What the task requires
Starting at the line with "Where should I" and stopping at the final line, retype the data below exactly; do not carry over any pictures.
------------
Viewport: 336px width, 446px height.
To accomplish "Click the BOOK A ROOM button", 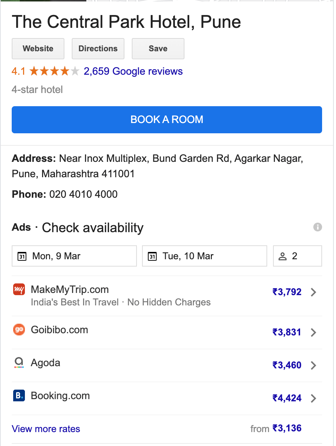I will 167,120.
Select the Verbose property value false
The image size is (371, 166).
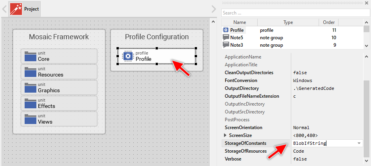point(300,159)
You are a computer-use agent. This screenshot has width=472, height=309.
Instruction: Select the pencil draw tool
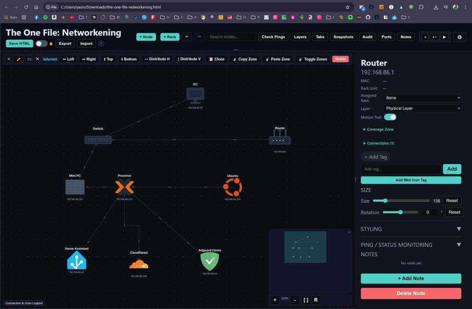[19, 59]
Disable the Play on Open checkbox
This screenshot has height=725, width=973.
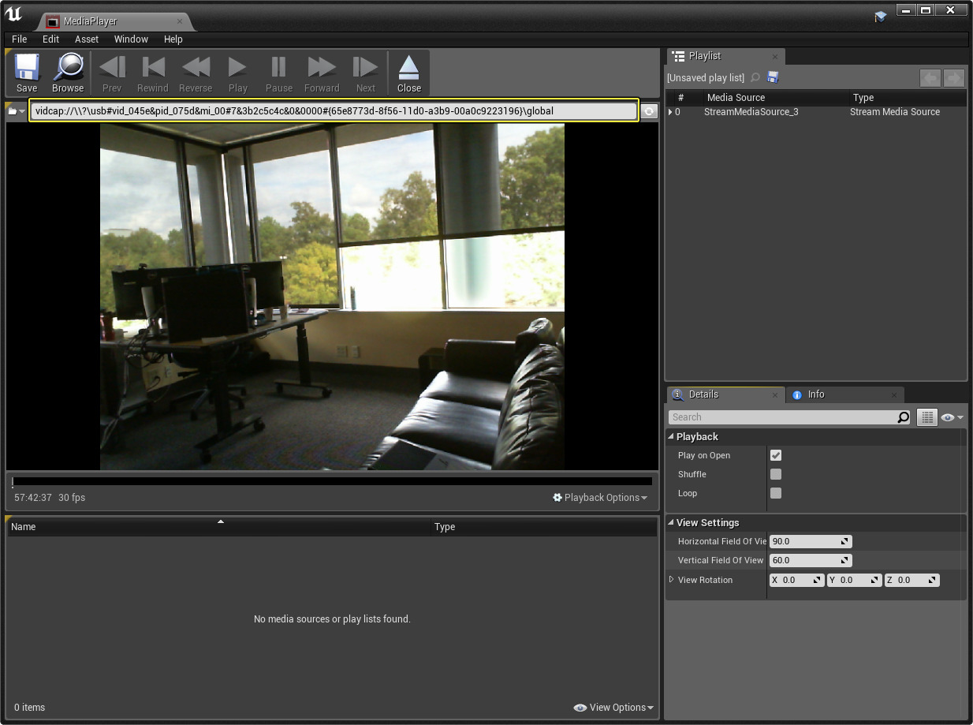coord(776,455)
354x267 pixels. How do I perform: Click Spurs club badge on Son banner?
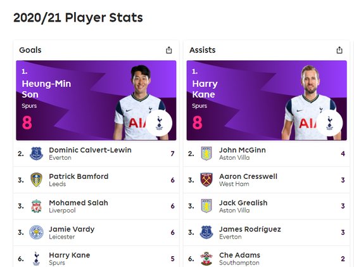[x=159, y=123]
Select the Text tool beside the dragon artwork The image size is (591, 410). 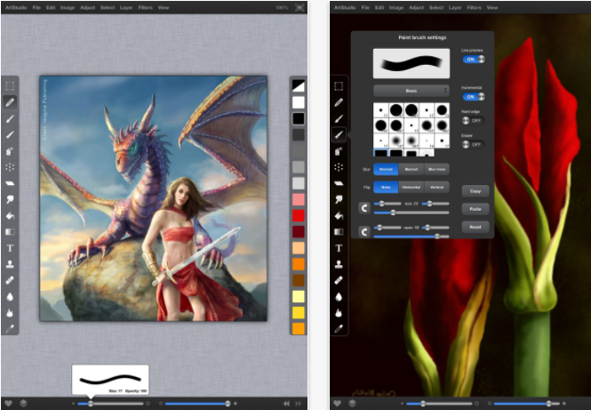pos(10,247)
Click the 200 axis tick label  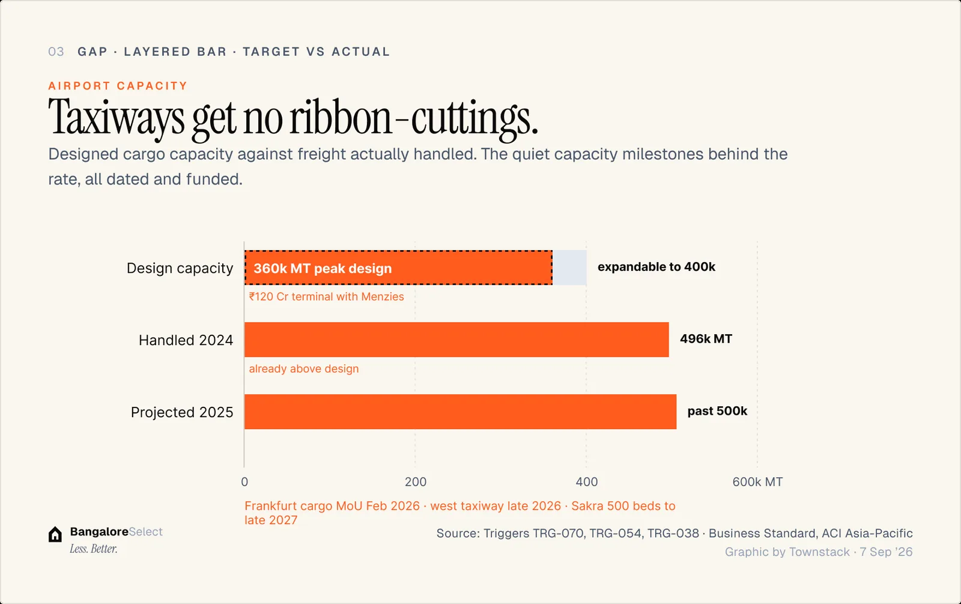[x=416, y=482]
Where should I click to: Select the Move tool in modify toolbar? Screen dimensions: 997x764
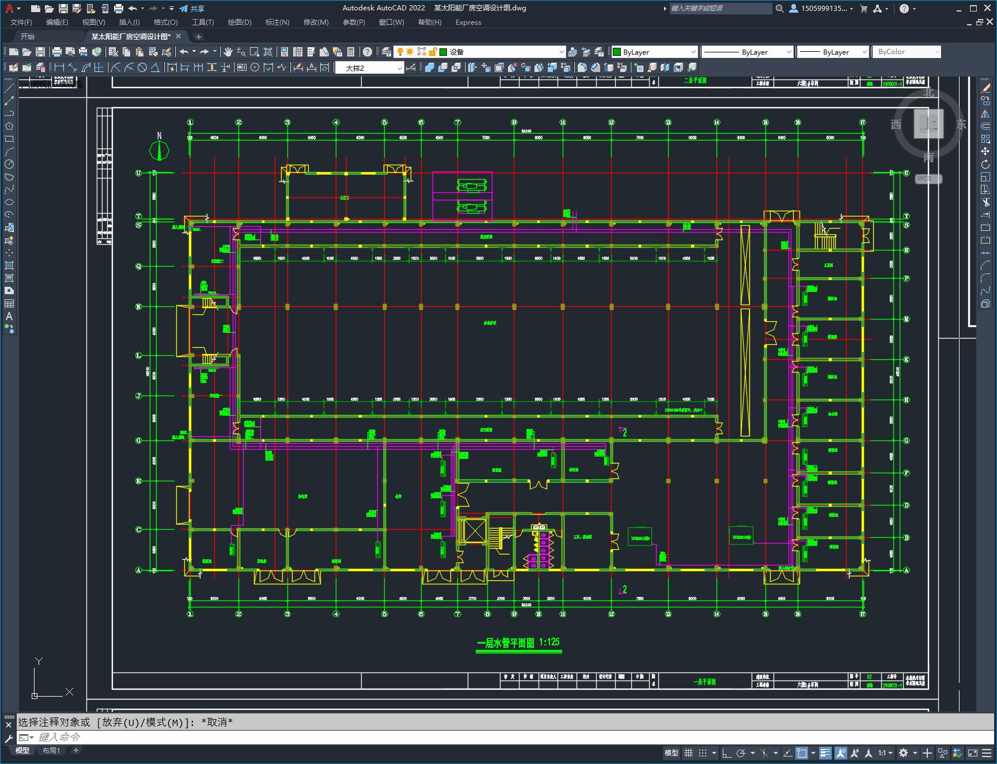pyautogui.click(x=985, y=152)
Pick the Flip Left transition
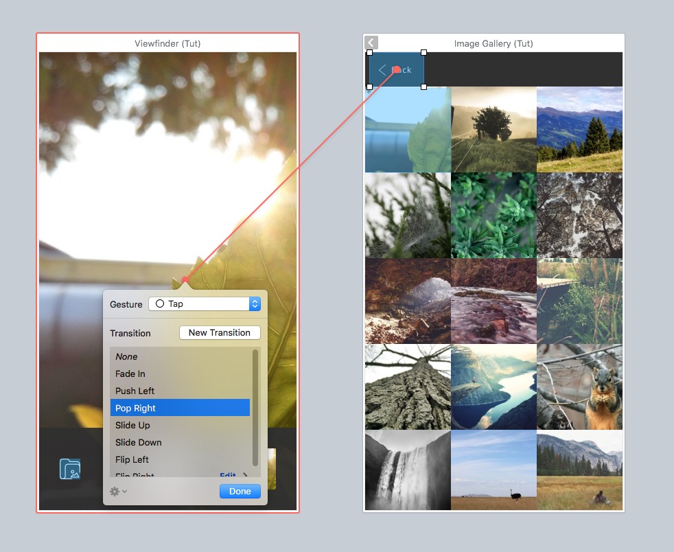 tap(132, 460)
------------
Response to the exercise
Where should I click to: Select the Move tool in modify toolbar? Screen dimensions: 997x764
pyautogui.click(x=985, y=152)
Pick the Flip Left transition
 tap(132, 460)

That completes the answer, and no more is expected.